### Exercise requirements
Below are lines of data, and only some are wanted. Please repeat exactly those from the line that has "You are a computer-use agent. Screen" through the line that has "Close the Layers panel".

━━ Exercise data

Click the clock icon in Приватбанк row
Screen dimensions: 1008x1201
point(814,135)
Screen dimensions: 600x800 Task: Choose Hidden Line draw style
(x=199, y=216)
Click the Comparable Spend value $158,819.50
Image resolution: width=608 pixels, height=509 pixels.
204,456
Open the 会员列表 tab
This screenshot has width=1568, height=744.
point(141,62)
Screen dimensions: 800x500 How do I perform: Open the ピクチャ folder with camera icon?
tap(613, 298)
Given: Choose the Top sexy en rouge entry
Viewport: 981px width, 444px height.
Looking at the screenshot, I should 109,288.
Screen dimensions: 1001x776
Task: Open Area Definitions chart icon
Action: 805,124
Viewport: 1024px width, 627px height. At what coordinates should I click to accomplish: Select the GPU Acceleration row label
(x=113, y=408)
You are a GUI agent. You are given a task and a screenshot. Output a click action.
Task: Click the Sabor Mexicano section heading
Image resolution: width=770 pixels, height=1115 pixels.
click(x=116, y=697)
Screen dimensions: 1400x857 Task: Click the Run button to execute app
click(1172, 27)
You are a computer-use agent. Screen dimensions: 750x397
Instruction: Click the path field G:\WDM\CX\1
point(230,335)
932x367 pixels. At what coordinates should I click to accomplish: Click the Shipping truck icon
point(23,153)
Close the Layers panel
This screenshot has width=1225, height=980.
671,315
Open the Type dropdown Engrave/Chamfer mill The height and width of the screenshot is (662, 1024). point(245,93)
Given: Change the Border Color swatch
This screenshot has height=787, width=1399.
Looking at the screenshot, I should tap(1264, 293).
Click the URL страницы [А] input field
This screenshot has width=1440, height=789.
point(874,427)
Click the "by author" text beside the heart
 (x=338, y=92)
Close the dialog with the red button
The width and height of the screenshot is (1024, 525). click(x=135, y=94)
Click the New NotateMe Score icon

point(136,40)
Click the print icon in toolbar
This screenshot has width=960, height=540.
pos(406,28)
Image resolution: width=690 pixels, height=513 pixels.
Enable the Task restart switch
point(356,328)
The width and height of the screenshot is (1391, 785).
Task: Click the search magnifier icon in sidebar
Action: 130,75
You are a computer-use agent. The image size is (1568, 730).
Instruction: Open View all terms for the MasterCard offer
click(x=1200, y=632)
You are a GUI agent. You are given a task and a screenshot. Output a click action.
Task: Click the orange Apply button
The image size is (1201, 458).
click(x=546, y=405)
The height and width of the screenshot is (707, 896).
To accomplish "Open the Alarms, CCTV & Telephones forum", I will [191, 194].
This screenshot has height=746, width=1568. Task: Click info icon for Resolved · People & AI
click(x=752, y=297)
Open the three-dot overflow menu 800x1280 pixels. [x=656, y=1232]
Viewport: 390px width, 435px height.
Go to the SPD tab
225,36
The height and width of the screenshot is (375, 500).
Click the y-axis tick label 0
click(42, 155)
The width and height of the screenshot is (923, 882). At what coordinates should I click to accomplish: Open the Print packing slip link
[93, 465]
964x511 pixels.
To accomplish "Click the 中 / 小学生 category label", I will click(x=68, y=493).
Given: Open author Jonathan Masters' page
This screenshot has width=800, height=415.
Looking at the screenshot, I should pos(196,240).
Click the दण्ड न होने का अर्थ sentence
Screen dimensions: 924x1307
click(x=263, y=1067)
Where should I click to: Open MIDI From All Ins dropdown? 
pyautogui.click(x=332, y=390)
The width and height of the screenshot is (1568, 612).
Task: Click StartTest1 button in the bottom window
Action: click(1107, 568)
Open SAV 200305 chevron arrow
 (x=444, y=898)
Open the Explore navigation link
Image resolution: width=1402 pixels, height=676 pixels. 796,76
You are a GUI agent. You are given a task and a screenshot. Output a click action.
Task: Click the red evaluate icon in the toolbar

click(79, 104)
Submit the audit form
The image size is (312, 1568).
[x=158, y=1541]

━━━━

### Result of this exercise
You are a computer-use agent. Screen dimensions: 750x397
Instruction: Click the path field G:\WDM\CX\1
point(230,335)
932x367 pixels. At what coordinates should I click to accomplish: Click the Shipping truck icon
point(23,153)
Close the Layers panel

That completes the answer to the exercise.